EXERCISE>
Transcription should be exact. Include all entries.

== DATASET RECORDS ==

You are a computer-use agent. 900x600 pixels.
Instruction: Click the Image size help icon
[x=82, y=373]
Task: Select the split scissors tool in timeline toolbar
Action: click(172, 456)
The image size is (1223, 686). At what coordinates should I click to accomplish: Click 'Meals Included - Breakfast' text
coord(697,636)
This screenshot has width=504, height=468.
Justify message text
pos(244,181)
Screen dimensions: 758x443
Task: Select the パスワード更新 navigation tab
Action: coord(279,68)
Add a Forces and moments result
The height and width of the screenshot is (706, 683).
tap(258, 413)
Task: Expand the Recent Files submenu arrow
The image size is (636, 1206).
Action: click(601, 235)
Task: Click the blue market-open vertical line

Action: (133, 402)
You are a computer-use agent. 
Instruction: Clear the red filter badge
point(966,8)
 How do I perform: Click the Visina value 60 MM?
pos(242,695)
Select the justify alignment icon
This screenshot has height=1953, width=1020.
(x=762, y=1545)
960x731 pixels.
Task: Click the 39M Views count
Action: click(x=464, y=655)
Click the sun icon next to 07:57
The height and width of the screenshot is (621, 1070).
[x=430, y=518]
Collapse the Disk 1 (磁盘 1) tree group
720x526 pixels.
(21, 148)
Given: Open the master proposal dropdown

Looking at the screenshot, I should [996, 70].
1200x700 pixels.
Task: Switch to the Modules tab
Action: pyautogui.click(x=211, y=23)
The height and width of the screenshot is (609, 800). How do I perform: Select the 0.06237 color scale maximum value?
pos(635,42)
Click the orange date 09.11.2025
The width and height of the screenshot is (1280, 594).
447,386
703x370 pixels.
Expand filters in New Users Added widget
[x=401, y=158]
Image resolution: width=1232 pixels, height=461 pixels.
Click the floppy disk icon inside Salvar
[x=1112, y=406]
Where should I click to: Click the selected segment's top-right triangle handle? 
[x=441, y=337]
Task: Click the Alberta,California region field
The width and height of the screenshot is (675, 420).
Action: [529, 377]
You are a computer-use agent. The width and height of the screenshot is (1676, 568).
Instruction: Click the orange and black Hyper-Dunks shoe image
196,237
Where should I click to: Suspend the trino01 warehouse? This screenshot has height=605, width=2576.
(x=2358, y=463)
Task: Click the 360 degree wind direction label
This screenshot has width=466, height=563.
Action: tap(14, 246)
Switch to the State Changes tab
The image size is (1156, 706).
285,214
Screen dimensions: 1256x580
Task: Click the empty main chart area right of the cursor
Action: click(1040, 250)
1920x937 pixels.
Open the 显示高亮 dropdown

===

FINISHED TASK>
You are a computer-use agent. 900x600 pixels.
Instruction: Click the Image size help icon
[x=82, y=373]
Task: Select the split scissors tool in timeline toolbar
Action: click(172, 456)
The image size is (1223, 686). At what coordinates should I click to accomplish: Click 'Meals Included - Breakfast' text
coord(697,636)
This screenshot has width=504, height=468.
Justify message text
pos(244,181)
Screen dimensions: 758x443
Task: Select the パスワード更新 navigation tab
Action: coord(279,68)
Add a Forces and moments result
The height and width of the screenshot is (706, 683).
tap(258, 413)
Task: Expand the Recent Files submenu arrow
The image size is (636, 1206).
Action: click(601, 235)
Task: Click the blue market-open vertical line

Action: (133, 402)
You are a computer-use agent. 
Instruction: Clear the red filter badge
point(966,8)
 How do I perform: Click the Visina value 60 MM?
pos(242,695)
Select the justify alignment icon
This screenshot has height=1953, width=1020.
(x=762, y=1545)
960x731 pixels.
Task: Click the 39M Views count
Action: click(x=464, y=655)
Click the sun icon next to 07:57
The height and width of the screenshot is (621, 1070).
[x=430, y=518]
Collapse the Disk 1 (磁盘 1) tree group
720x526 pixels.
(21, 148)
Given: Open the master proposal dropdown

Looking at the screenshot, I should [996, 70].
1200x700 pixels.
Task: Switch to the Modules tab
Action: pyautogui.click(x=211, y=23)
The height and width of the screenshot is (609, 800). How do I perform: Select the 0.06237 color scale maximum value?
pos(635,42)
Click the orange date 09.11.2025
The width and height of the screenshot is (1280, 594).
447,386
703x370 pixels.
Expand filters in New Users Added widget
[x=401, y=158]
Image resolution: width=1232 pixels, height=461 pixels.
Click the floppy disk icon inside Salvar
[x=1112, y=406]
Where should I click to: Click the selected segment's top-right triangle handle? 
[x=441, y=337]
Task: Click the Alberta,California region field
The width and height of the screenshot is (675, 420).
Action: [529, 377]
You are a computer-use agent. The width and height of the screenshot is (1676, 568).
Instruction: Click the orange and black Hyper-Dunks shoe image
196,237
Where should I click to: Suspend the trino01 warehouse? This screenshot has height=605, width=2576.
(x=2358, y=463)
Task: Click the 360 degree wind direction label
This screenshot has width=466, height=563.
Action: tap(14, 246)
Switch to the State Changes tab
The image size is (1156, 706).
285,214
Screen dimensions: 1256x580
Task: Click the empty main chart area right of the cursor
Action: click(1040, 250)
1920x937 pixels.
Open the 显示高亮 dropdown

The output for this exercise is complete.